گفت شحنه آنچ من هم میکنم ** حکم حقست ای دو چشم روشنم
Birisi bir dükkândan bir turp çalsa da a akilli kişi, bu Tanrı takdiri dese,3060
از دکانی گر کسی تربی برد ** کین ز حکم ایزدست ای با خرد
Başına iki üç yumruk vurur da bu da Tanrı takdiri dersin, koy turpu yerine!
بر سرش کوبی دو سه مشت ای کره ** حکم حقست این که اینجا باز نه
A herzevekil, bir nebat hususunda bakkal bile bu gadri kabul etmiyor da,
در یکی تره چو این عذر ای فضول ** مینیاید پیش بقالی قبول
Sen buna nasıl güveniyor, ejderhanın çevresinde dönüp dolaşıyorsun?

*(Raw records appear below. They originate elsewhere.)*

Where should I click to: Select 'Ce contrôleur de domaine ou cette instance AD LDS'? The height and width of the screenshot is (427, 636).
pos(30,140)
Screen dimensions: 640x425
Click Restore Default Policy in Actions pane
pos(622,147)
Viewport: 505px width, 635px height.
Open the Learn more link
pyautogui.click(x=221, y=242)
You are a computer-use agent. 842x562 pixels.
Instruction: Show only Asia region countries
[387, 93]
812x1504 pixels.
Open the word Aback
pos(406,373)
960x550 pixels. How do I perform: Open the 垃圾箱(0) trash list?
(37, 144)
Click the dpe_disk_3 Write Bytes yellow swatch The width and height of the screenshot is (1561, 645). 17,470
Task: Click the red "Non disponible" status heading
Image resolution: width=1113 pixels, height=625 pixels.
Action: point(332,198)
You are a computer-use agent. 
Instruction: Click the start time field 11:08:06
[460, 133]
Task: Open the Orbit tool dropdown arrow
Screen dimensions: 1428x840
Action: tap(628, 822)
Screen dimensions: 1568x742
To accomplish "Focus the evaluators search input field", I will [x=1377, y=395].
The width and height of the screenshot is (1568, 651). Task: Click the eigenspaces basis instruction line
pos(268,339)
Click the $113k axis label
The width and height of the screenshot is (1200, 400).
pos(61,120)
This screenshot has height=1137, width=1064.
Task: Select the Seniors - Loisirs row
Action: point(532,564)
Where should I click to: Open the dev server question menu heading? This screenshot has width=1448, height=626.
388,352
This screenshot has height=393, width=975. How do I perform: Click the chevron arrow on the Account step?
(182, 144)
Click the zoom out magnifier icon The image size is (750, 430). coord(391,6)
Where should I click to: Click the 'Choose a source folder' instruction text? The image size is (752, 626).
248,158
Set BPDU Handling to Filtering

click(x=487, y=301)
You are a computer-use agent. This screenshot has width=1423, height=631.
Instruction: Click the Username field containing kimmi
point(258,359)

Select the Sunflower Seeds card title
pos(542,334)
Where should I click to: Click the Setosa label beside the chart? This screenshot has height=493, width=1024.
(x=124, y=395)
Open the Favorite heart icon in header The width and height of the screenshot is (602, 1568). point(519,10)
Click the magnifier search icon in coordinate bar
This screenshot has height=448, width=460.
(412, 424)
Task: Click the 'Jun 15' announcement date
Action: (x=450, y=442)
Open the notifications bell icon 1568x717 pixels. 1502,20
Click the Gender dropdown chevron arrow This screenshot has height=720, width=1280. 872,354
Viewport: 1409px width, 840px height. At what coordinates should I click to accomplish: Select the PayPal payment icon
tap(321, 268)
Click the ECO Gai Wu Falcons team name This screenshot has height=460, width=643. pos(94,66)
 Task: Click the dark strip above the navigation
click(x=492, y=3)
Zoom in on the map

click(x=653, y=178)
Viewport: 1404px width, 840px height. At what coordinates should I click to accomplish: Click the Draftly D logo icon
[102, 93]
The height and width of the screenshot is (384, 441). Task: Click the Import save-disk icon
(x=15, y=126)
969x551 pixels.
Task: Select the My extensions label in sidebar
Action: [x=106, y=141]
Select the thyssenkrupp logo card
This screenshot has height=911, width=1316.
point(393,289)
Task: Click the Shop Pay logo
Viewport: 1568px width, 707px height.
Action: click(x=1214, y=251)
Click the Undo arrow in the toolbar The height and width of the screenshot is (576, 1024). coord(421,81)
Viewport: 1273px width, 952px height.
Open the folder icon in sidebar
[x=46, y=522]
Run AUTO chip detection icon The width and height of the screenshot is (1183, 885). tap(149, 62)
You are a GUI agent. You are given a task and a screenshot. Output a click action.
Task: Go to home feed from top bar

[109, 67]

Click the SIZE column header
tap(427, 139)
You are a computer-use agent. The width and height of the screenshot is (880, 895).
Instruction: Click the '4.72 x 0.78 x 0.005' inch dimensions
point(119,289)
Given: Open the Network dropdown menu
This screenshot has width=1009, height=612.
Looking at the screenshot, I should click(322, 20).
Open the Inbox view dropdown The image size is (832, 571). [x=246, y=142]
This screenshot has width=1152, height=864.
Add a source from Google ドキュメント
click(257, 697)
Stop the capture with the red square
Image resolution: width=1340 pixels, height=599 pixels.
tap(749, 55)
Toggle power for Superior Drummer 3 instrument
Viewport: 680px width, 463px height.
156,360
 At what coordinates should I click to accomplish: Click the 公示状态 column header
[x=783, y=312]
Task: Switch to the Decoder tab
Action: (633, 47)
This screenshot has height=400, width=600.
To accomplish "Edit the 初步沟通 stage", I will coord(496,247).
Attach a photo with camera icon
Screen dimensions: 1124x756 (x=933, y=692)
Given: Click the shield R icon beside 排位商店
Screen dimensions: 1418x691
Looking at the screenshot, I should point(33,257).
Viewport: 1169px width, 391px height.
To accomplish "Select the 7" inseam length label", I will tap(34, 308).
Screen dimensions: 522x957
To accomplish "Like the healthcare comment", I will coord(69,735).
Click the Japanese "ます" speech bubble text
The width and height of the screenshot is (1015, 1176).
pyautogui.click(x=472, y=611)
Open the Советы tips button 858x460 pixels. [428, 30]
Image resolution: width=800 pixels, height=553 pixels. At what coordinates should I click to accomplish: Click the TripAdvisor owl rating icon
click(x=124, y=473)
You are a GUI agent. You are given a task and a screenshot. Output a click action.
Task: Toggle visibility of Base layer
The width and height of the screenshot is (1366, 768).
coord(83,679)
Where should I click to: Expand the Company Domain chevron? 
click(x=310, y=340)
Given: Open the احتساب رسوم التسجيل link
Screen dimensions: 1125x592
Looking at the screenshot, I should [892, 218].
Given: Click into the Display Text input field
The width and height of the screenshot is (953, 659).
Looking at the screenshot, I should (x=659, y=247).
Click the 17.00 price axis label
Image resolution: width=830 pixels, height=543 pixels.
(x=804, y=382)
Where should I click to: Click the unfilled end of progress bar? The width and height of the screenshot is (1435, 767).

چون بدین عذر اعتمادی میکنی ** بر حوالی اژدهایی میتنی
Böyle bir özürle ey akılsız adam, kanını da tamamıyla sebil ettin, malını da, karını da, öyle mi?
از چنین عذر ای سلیم نانبیل ** خون و مال و زن همه کردی سبیل
Şu halde birisi de senin bıyığını tutup yolsa da özür getirse, kendisini mecbur gösterse kabul mu edeceksin?3065
هر کسی پس سبلت تو بر کند ** عذر آرد خویش را مضطر کند
Tanrı hükmü, sana özür olabiliyorsa âlâ, öğren de bana fetva ver bakalım.
حکم حق گر عذر میشاید ترا ** پس بیاموز و بده فتوی مرا
Benim de yüzlerce isteğim, şehvetim var da elim, korkudan, Tanrı heybetinden bağlı.